Instructions for the task → Rewrite the material starting at the line with "Click the help question mark icon" and continuing through the end, changing "question mark" to "info" and keeping everything else the same. Omit the pictures from your answer.
+ + +
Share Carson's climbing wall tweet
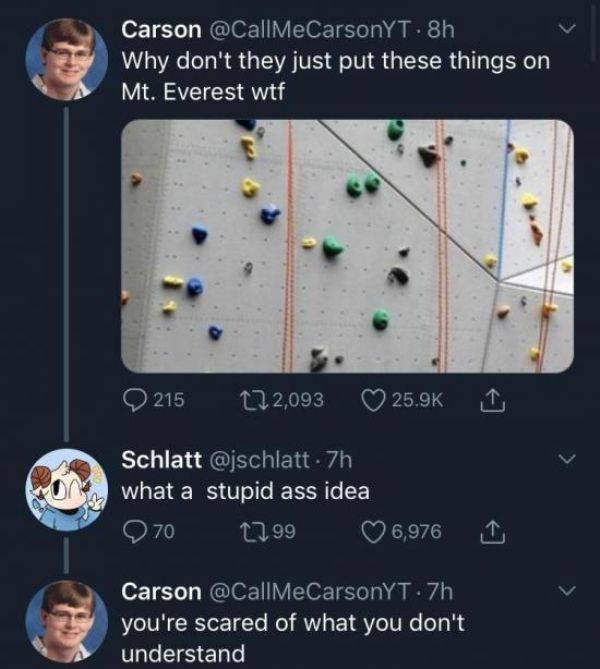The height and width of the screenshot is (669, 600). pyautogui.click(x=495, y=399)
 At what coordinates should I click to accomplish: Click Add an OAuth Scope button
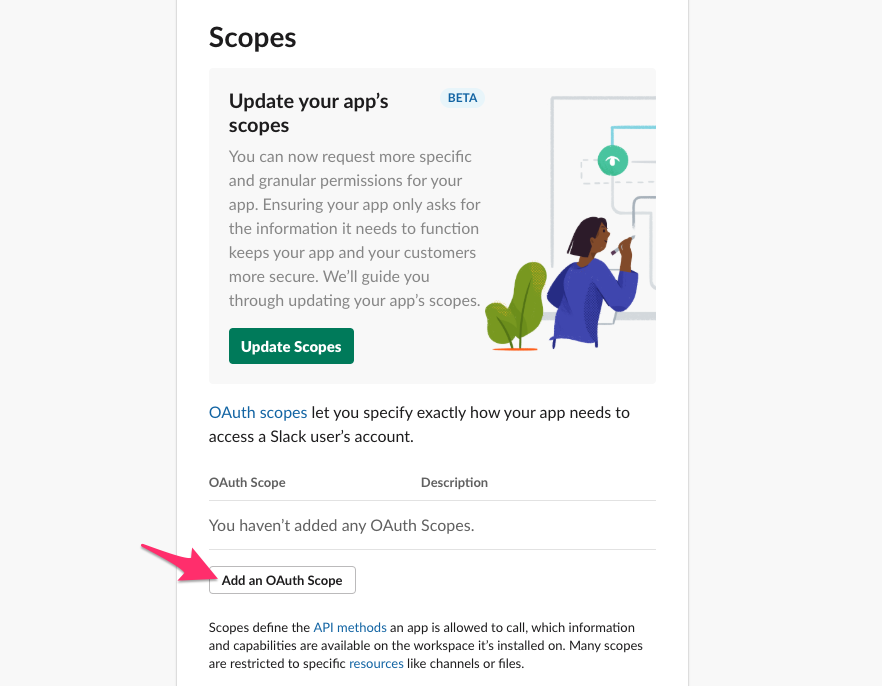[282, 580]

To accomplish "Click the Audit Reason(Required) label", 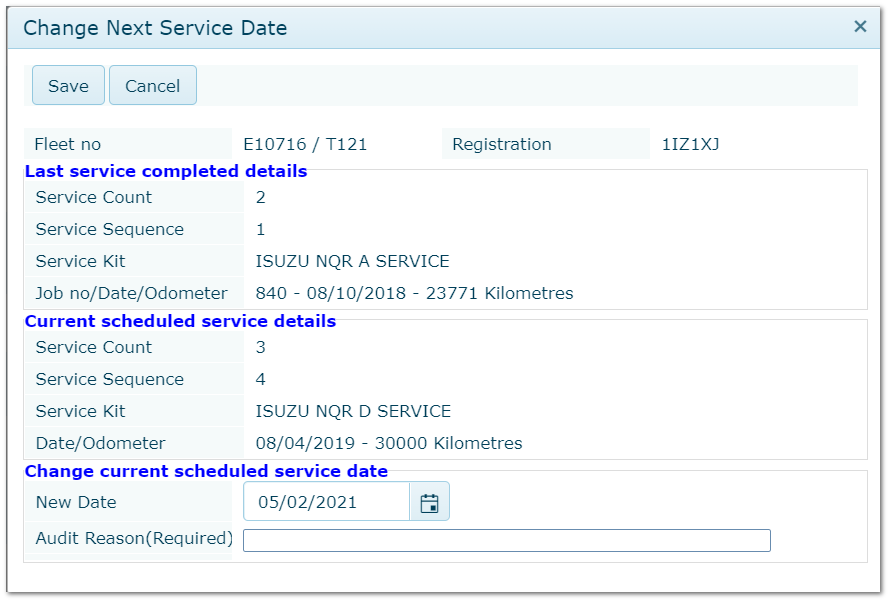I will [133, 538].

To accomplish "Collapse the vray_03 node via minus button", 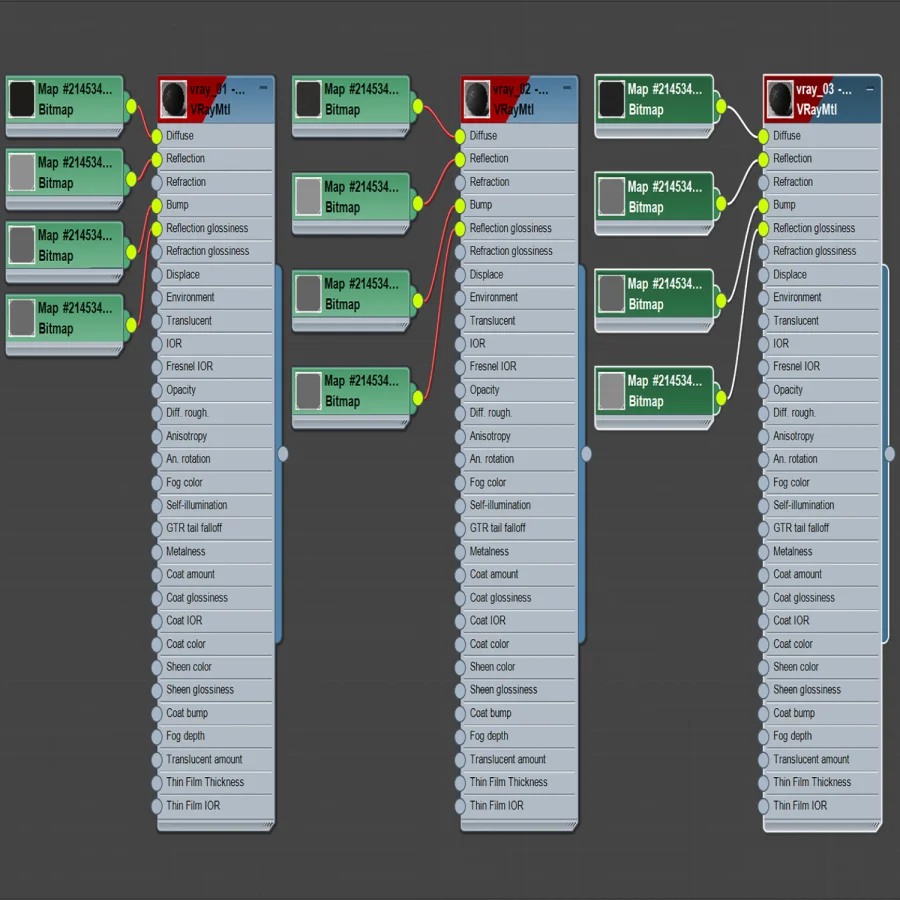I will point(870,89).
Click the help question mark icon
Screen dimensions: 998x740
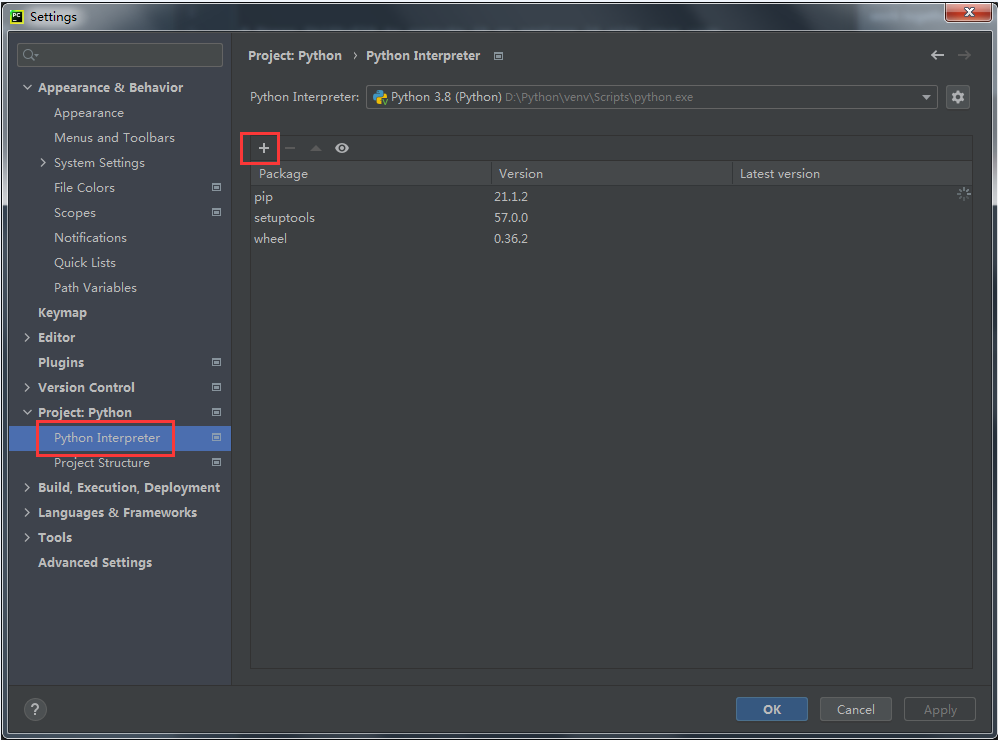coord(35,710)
+ + +
Task response →
Click the help info icon
Screen dimensions: 998x740
coord(35,710)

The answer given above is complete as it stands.